Since what I heard in the news snippets after the horrific mob stormed the capitol didn’t seem inciteful to me, I painfully took the time to watch and read the entire transcript of the one hour plus speech Trump gave at the rally before the march to the Capitol on 1/6/21. You can watch and read it for yourself here at ABC News. I could not find anything that seemed out of the ordinary politician “rally the troops” with rhetorical flourishes tool box. It was the same as one usually hears.
Some say those words lit the match to the simmering mob while others say that D.C. would be a ghost town if no political speech could use terms such as Trump used. Granted the stakes and the background were completely different – Trump repeatedly claiming the election was rigged, stolen, etc. Those are serious charges. The context was graver, but most of the media — where we get our information from — mostly downplayed him and his lawyers as much as they could after the election.
Maybe that’s right – maybe that’s justified – who can tell anymore? After the fact, it is easy to criticize the Capitol Police for not being better prepared, but what normal person thought it would turn so ugly? There are reports that the FBI knew the rally would be dangerous, but it is not clear from what I’ve seen so far if Trump knew or why the information was not passed to the Capitol Police. The Capitol Police had no interest in ignoring credible threats, so presumably they didn’t get the information or they didn’t believe the information to prepare properly.
Despite partisan claims now, I submit that almost no one foresaw the violence. Rallies occur in D.C. and other places all the time. It’s normal to have rallies. Who would have thought some crazies would actually smash and break into the Capitol and among other things kill a policeman! I could see a charge levied that a “reasonable” person at the top should have been able to foresee violence. I’d be ok with that as a justification for impeachment – I’m not sure I would be comfortable with conviction though.
Of course, impeachment is not justice. Impeachment is political. There is a reason why the last two impeachments (Clinton, Trump) were party line votes. You can impeach a president for a hangnail if you have have enough people on your side. So in that sense I am not concerned about impeachment. Politicians generally do what’s good for the party machine or their political fortunes. But from a justice or “what’s right” perspective, I do not see anything he said that caused the riot/violence – nothing that actually lit the match.

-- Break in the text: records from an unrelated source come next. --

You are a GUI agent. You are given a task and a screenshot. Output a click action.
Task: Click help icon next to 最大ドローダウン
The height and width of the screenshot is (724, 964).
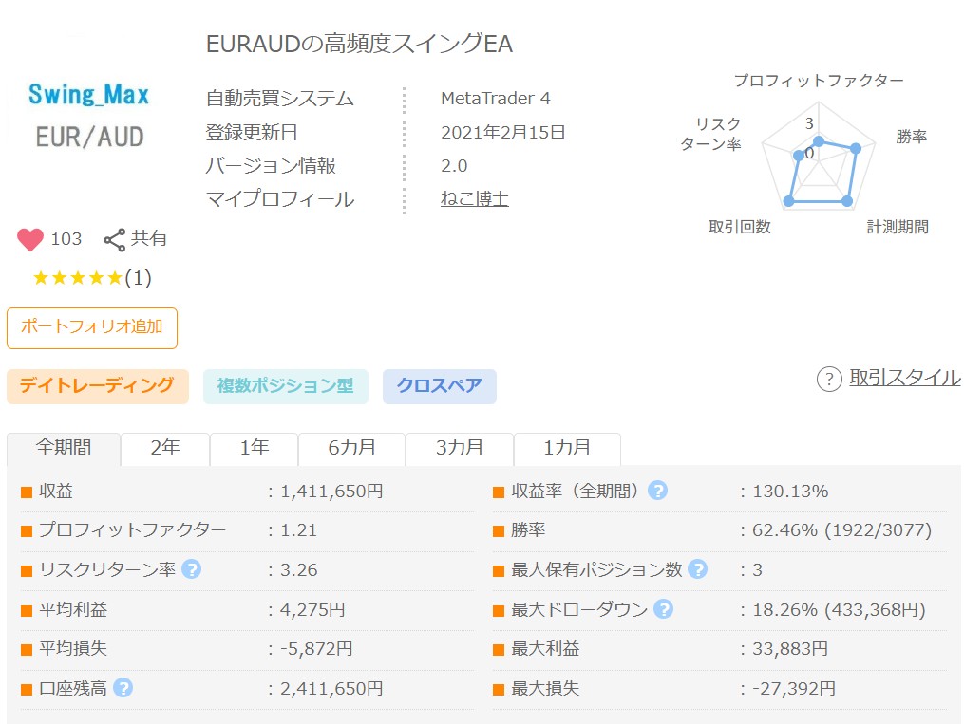(663, 609)
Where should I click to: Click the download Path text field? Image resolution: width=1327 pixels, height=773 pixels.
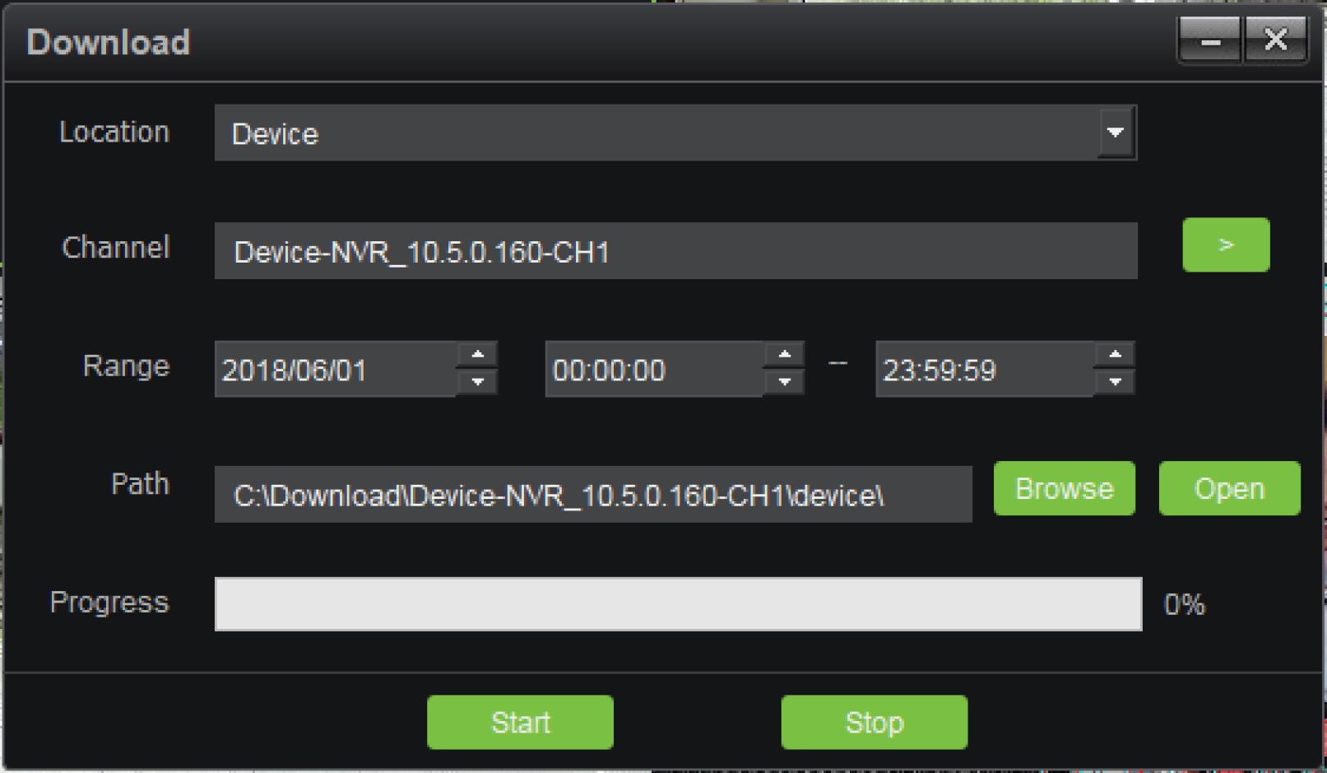[592, 495]
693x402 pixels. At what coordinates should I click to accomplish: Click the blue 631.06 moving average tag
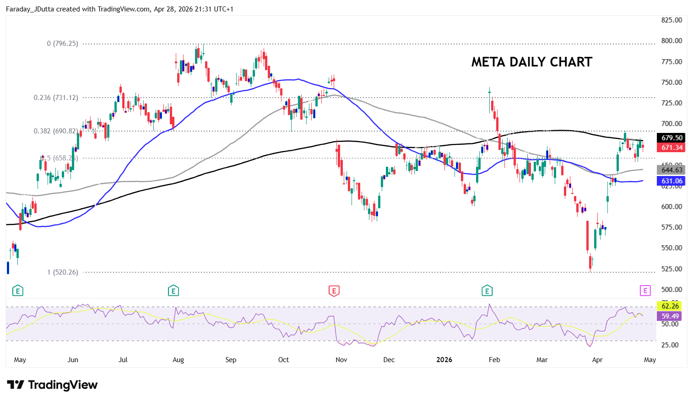671,181
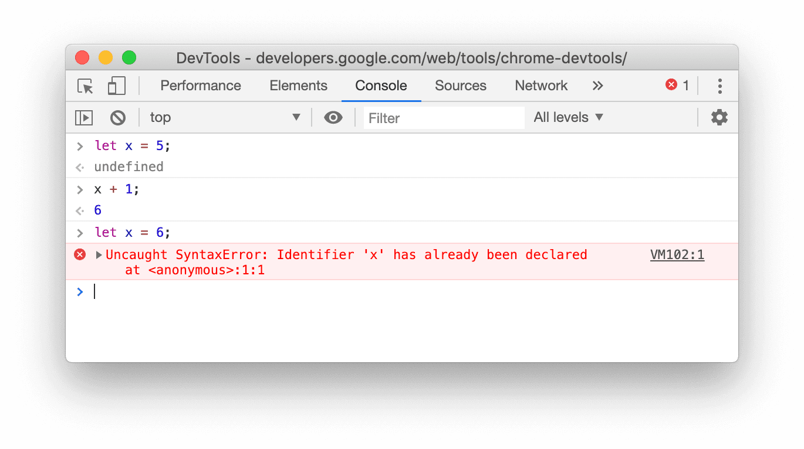Click the yellow minimize traffic light

click(x=106, y=57)
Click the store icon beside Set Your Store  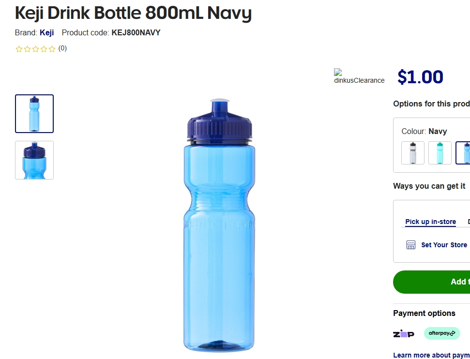410,245
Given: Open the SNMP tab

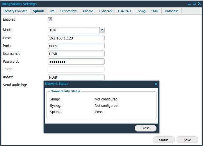Looking at the screenshot, I should pyautogui.click(x=155, y=11).
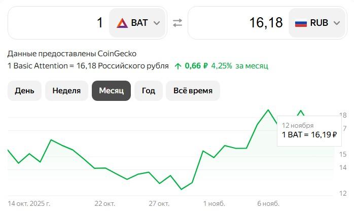Switch to the Год period tab
The width and height of the screenshot is (354, 216).
[148, 91]
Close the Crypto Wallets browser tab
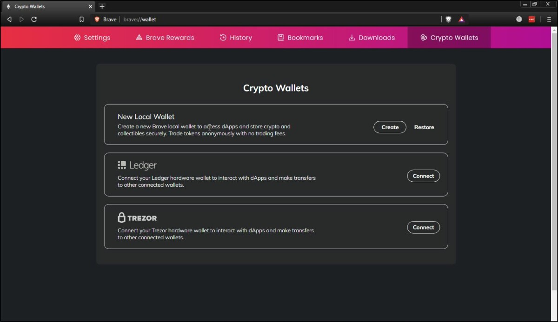The width and height of the screenshot is (558, 322). coord(90,7)
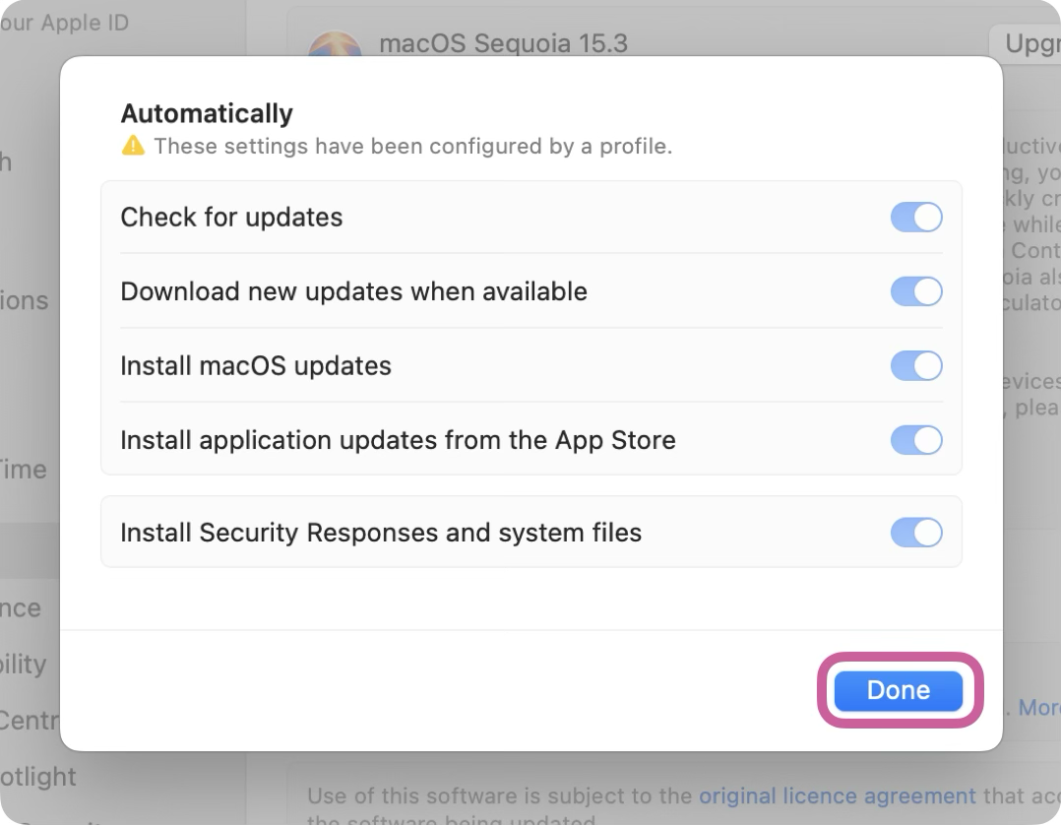Click the partially visible Upgrade button
The height and width of the screenshot is (825, 1061).
[1026, 44]
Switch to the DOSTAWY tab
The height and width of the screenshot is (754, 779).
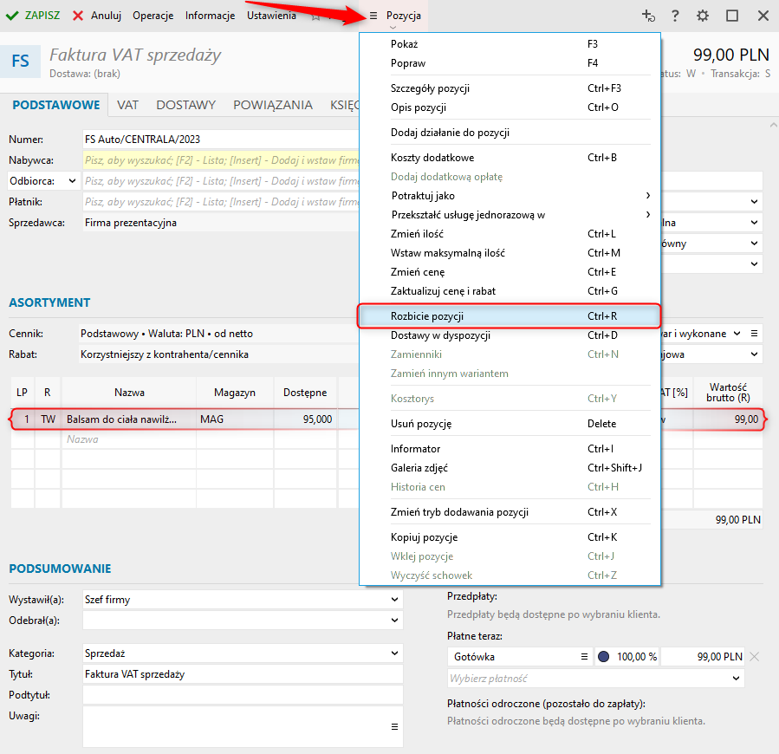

I cannot seem to find an estimate of the numbers that attended the January 6 rally other than it was in the “thousands.” Only a relatively small portion of these attendees breached the Capitol (but there was not an insignificant number of “breachers.”) Trump had a lot to do with encouraging people to come to the rally and march to the Capitol. But watching him give that speech seemed like most every other speech he has given. What happened at the Capitol is a classic case of a gathering of people turning into a mob and getting out of control and/or some people who actually came with that agenda. Again, maybe Trump orchestrated the entire Capitol breach, but at this point there is no evidence of that. But more evidence will be available in the coming days and could change this analysis.
You can read the five pages of the articles of impeachment here at CNN. The main Trump high crime and misdemeanor was that he “incited violence” against the U.S. Government. The evidence cited was that he disputed and encouraged dispute of the election – “We won it by a landslide,” etc. (not a crime in any way or the first time a politician has claimed the election was stolen from them – Hillary in 2016 anyone?) The apparent smoking gun evidence in the articles by Trump: “If you don’t fight like hell you are not going to have a country anymore.” That’s pretty much it. I won’t waste my time doing a LexisNexis search to show how many times politicians use the phrase “fight like hell.”
There is also a passing reference in the five pages to the call Trump made to the Georgia Secretary of State Brad Raffernsperger (with rooms filled with people listening, and which someone illegally recorded,) where the articles say Trump “urged” Raffernsperger to find enough votes to overturn the election and threatened him.
I also read this transcript and there is some pressure being applied but mostly to not ignore the evidence that Trump and his lawyers who chimed in claimed he had. That seems reasonable to me. If you feel you have been wronged wouldn’t you want to call and make your case? The “threat” in the one hour call according to the transcript was that Trump said Raffernsperger could be subject to criminal liability for not finding allegedly illegally destroyed ballots to block investigators. “That’s a criminal offense” said Trump. If it were true, Trump would be right.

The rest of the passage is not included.